Methicillin-resistant Staphylococcus aureus (MRSA) has rapidly become the bacteria of the decade. MRSA infections now respond only to very advanced antibiotics that were never meant to be a first-line defense. Usually, the drugs have to be delivered intravenously -- which often means spending some nights in the hospital. And it doesn't help that the state of antibiotics is falling behind. With new antibiotics being approved at slower and slower rates, the battle against MRSA has many doctors worrying about creating a superbug they can't kill at all. Now, new data suggest that the MRSA problem may be even worse than we thought.

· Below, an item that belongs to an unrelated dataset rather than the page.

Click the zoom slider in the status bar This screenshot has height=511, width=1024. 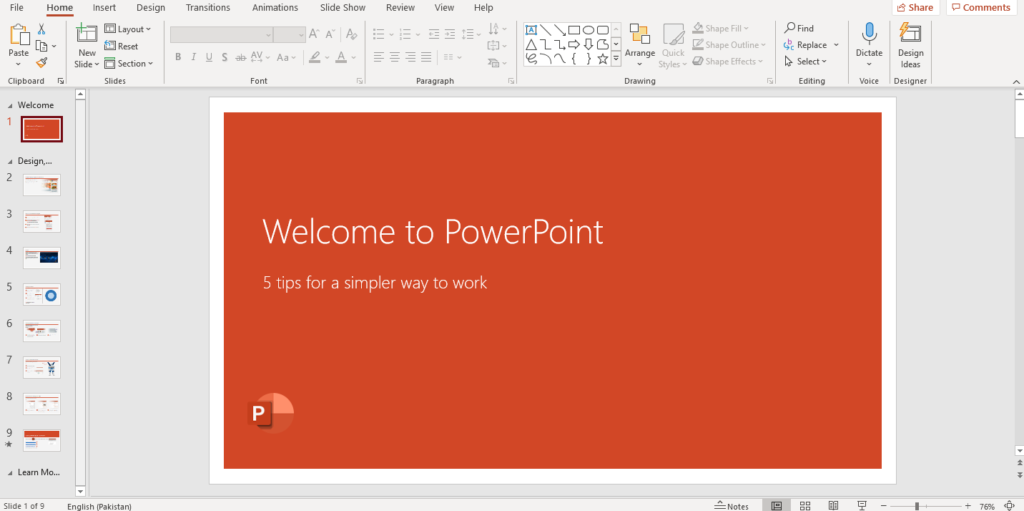(918, 506)
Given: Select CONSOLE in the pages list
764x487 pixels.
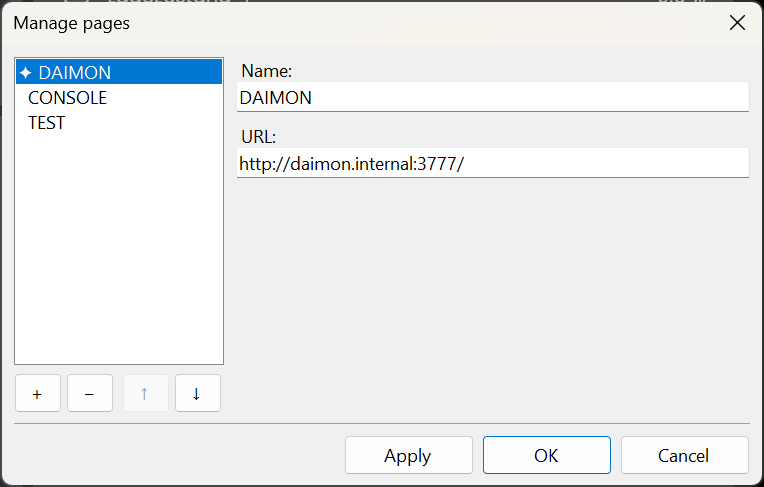Looking at the screenshot, I should coord(67,98).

In a recent study by researchers at the University HealthSystem Consortium (UHC) and University of Chicago Medicine, the rate of MRSA infections recorded at U.S. academic hospitals doubled in the five years between 2003 and 2008. That means nearly 1 in 20 inpatients are now either battling an invasive infection or have been colonized by the bacteria (meaning they carry the germ but don't suffer from any symptoms). In each of the last three years, more MRSA-infected people have checked into the hospital than either HIV-positive or influenza-afflicted patients, combined.

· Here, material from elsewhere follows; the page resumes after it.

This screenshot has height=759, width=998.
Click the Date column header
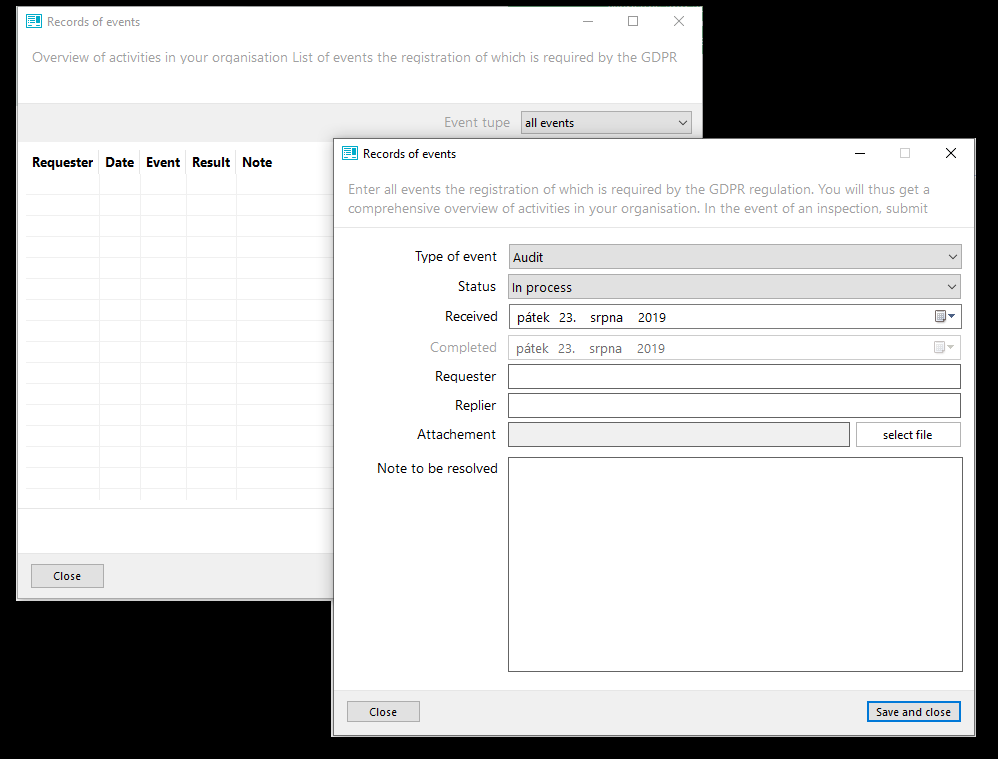119,162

Most of these patients are likely picking up the bacteria even before they reach the hospital grounds. According to a 2010 Centers for Disease Control (CDC) report, infections of invasive MRSA acquired in-hospital fell by 28 percent from 2005 through 2008. Given MRSA's rapid advance in the face of the CDC's finding -- from 21 infections per 1,000 people to 42 per 1,000 -- it's probably safe to conclude that the increases we're seeing can be blamed on community-associated MRSA, a different strain of the germ.

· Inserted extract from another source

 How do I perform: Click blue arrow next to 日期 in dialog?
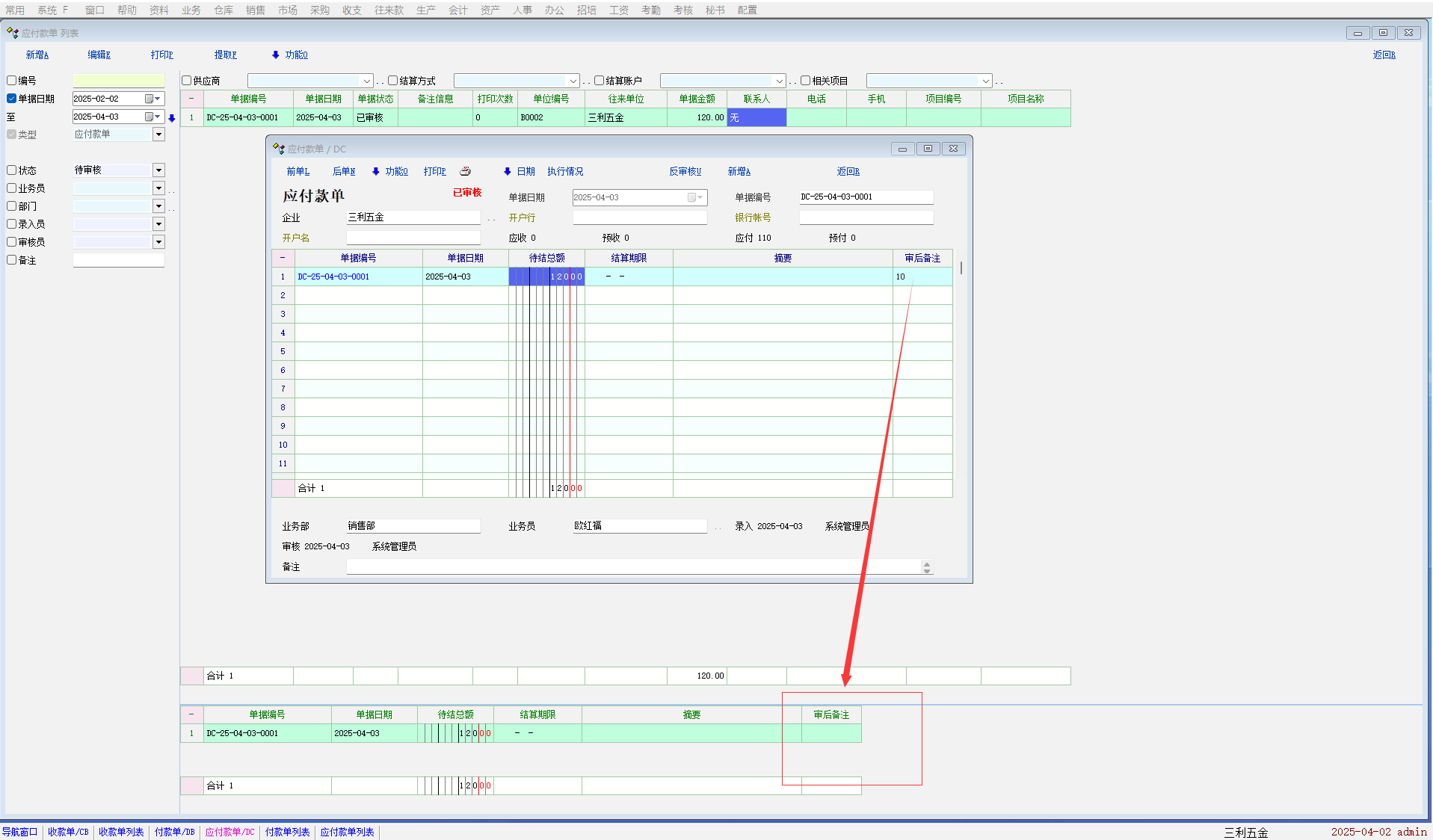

Together, the CDC report and the newer study from the University of Chicago paint two different portraits of the MRSA problem. The first describes the extent of the illness as it actually affects victims today. It only counts serious infections that have penetrated deep into blood or spinal fluid, and makes a point of excluding cases of colonization. The second tries to account for all cases of infection, including colonization, and winds up capturing MRSA's full potential. Knowing how many people have been colonized by MRSA implies just how many are at risk for consequential illness.
In fact, the Chicago scientists say, the new estimate might even be low-balling the disease's pervasiveness because the database they use -- a collection of insurance bills -- tends to under-report instances of MRSA if patients were hospitalized for some other ailment. When the researchers went back to correct for the statistical inaccuracy, they discovered that the insurance claims had missed between a third to one-half of actual MRSA cases as recorded by the hospitals' own records.
At least some of the increase reported in the Chicago paper may simply be due to the fact that we're now more alert to MRSA than we used to be. Better screening means we'll find more of what we're looking for. Still, that doesn't change the fact that more people in general are becoming carriers for MRSA. Getting infected may not guarantee illness in a specific patient, but it also increases the bacteria's chances of eventually being spread to someone who will fall ill from an infection. And that's why understanding the scope of MRSA's potential -- as opposed to measuring only the immediately-consequential cases of MRSA infection -- is so important.